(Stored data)
◆ ◆ ◆ ◆

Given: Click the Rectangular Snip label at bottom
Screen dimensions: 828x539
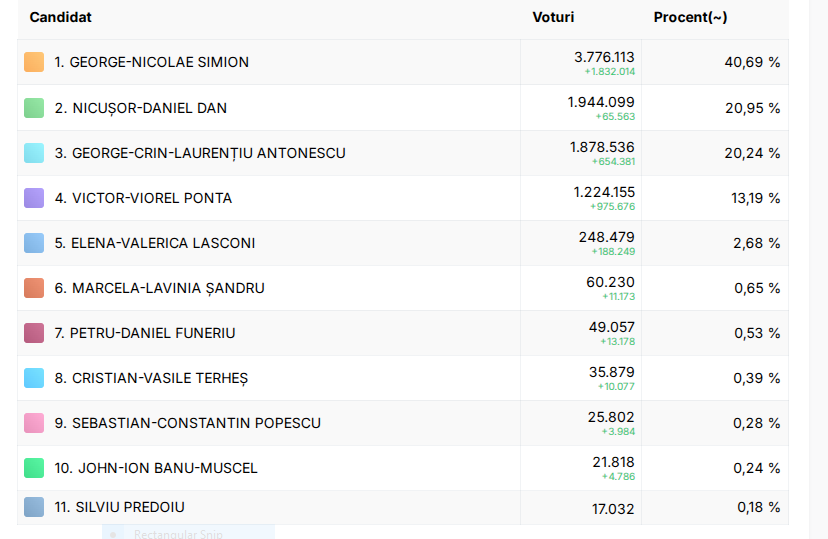Looking at the screenshot, I should 176,533.
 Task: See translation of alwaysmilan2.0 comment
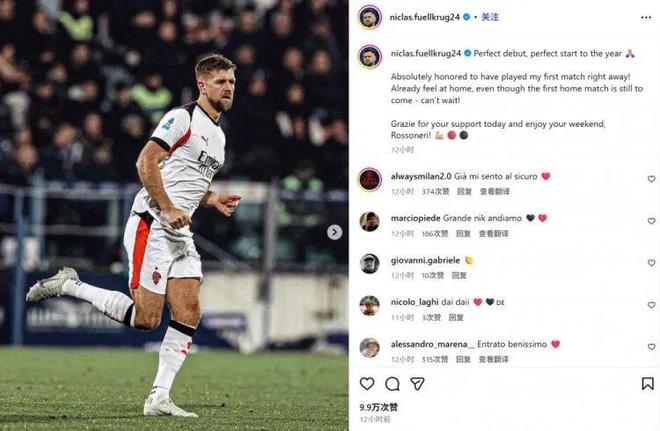pyautogui.click(x=495, y=191)
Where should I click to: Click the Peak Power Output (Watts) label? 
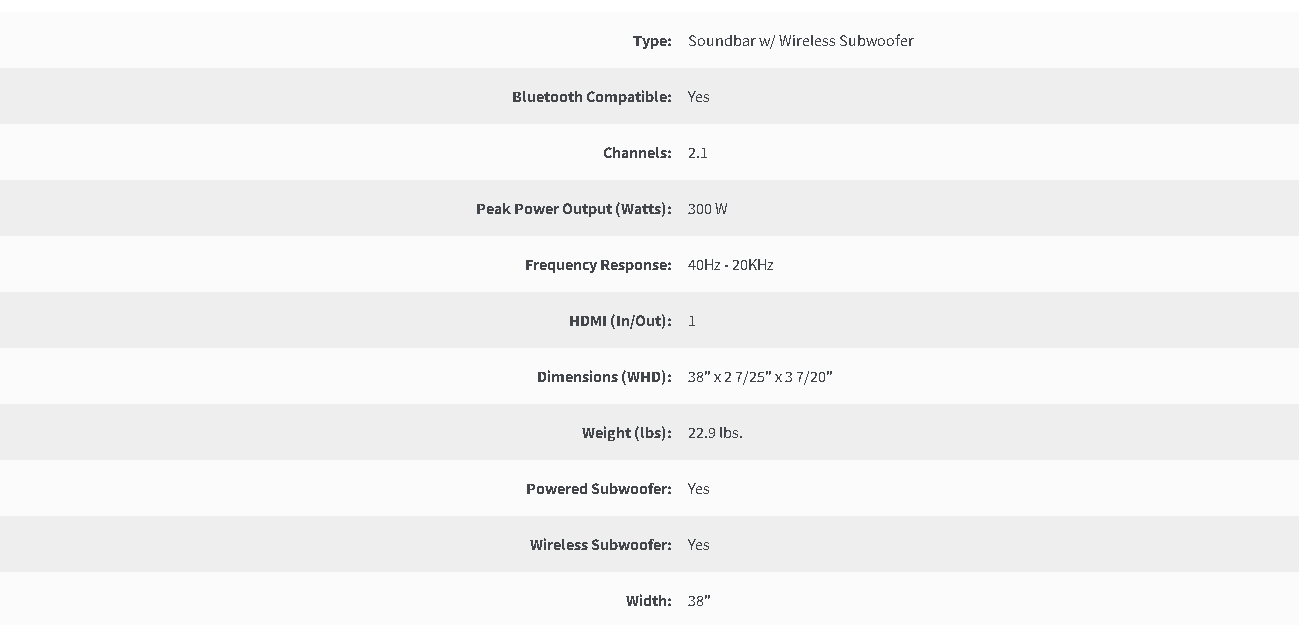(x=574, y=209)
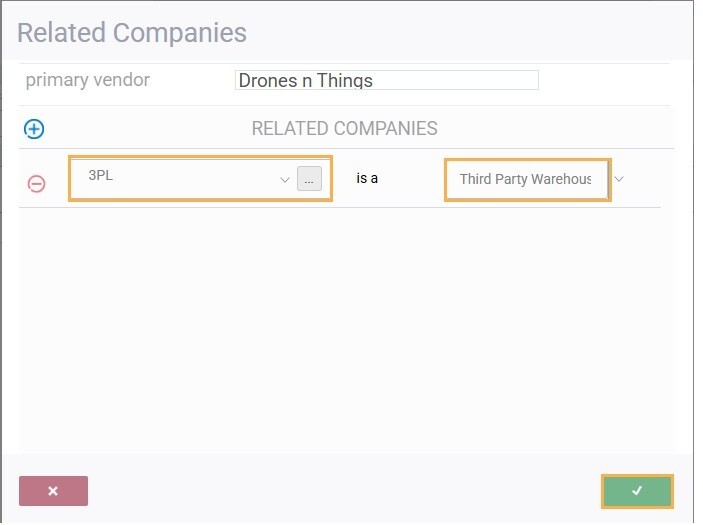
Task: Click blank space right of 'Drones n Things'
Action: click(x=455, y=80)
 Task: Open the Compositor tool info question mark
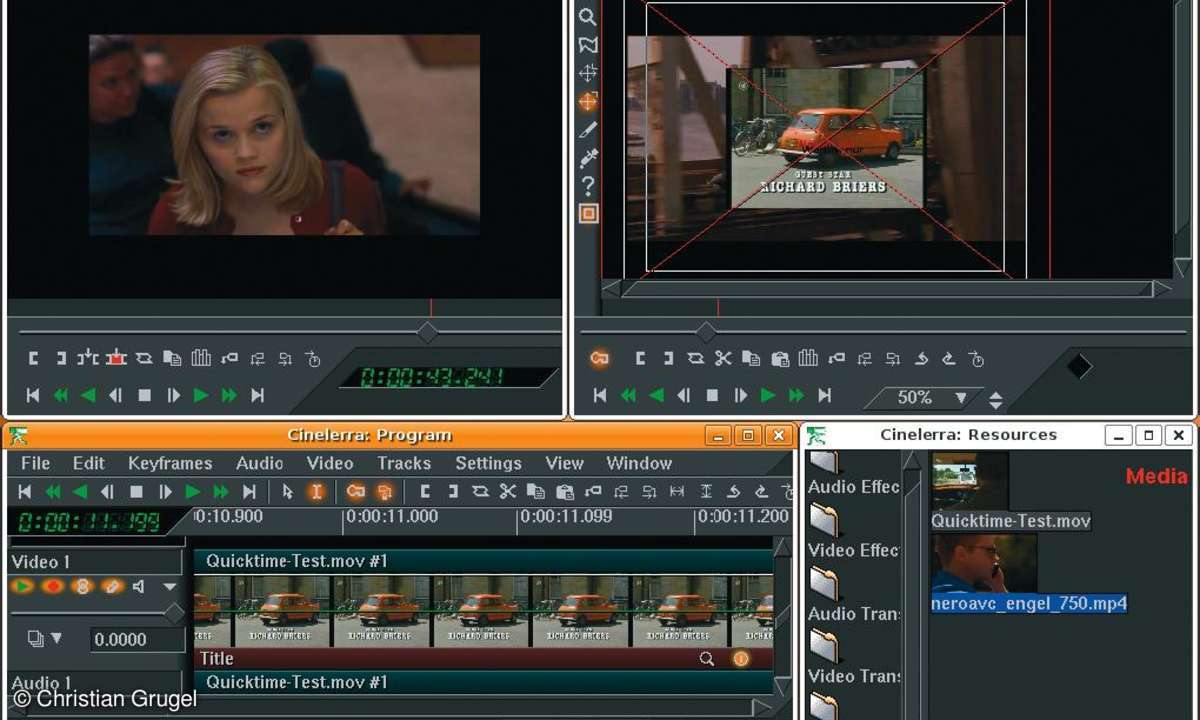pos(588,186)
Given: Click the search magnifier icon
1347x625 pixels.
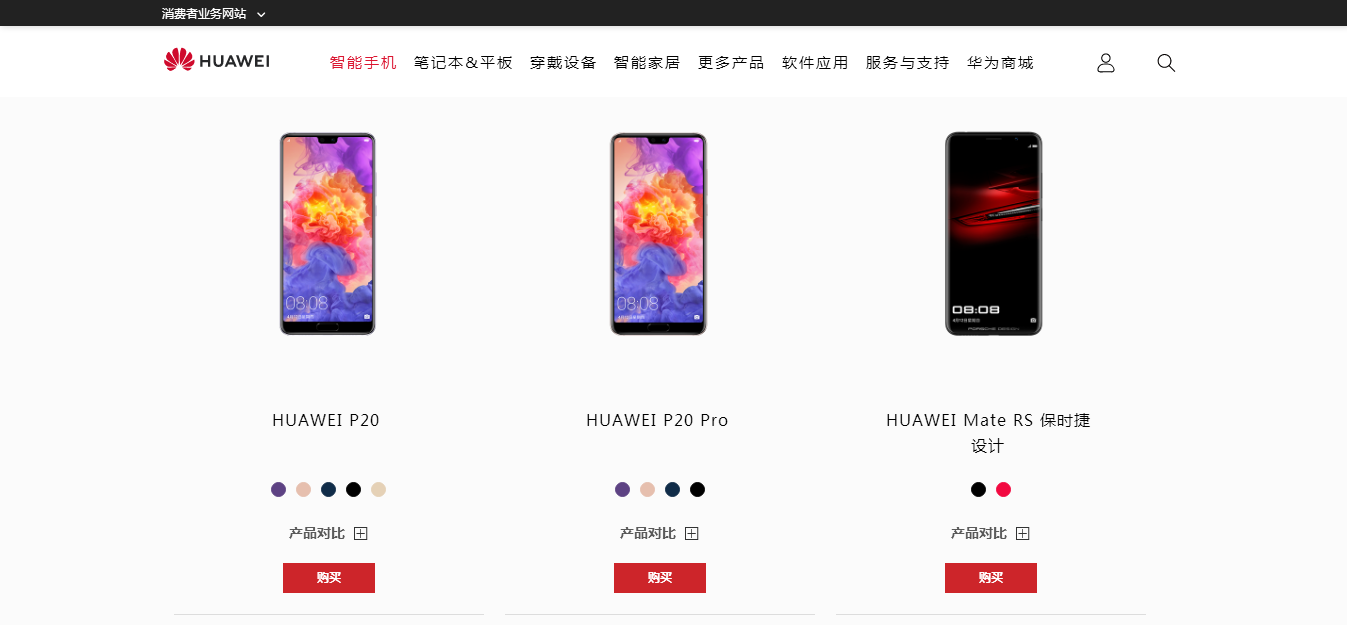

◆ ◆ ◆ ◆

Only the pictures stay out; the rest of the entries above must be written out exactly.

> [Solution for this problem]:
Given: Click the Rectangular Snip label at bottom
Screen dimensions: 828x539
Looking at the screenshot, I should 176,533.
 Task: See translation of alwaysmilan2.0 comment
pyautogui.click(x=495, y=191)
Where should I click to: Click the Peak Power Output (Watts) label? 
(x=574, y=209)
Task: Click blank space right of 'Drones n Things'
Action: click(x=455, y=80)
 Task: Open the Compositor tool info question mark
pos(588,186)
Given: Click the search magnifier icon
1347x625 pixels.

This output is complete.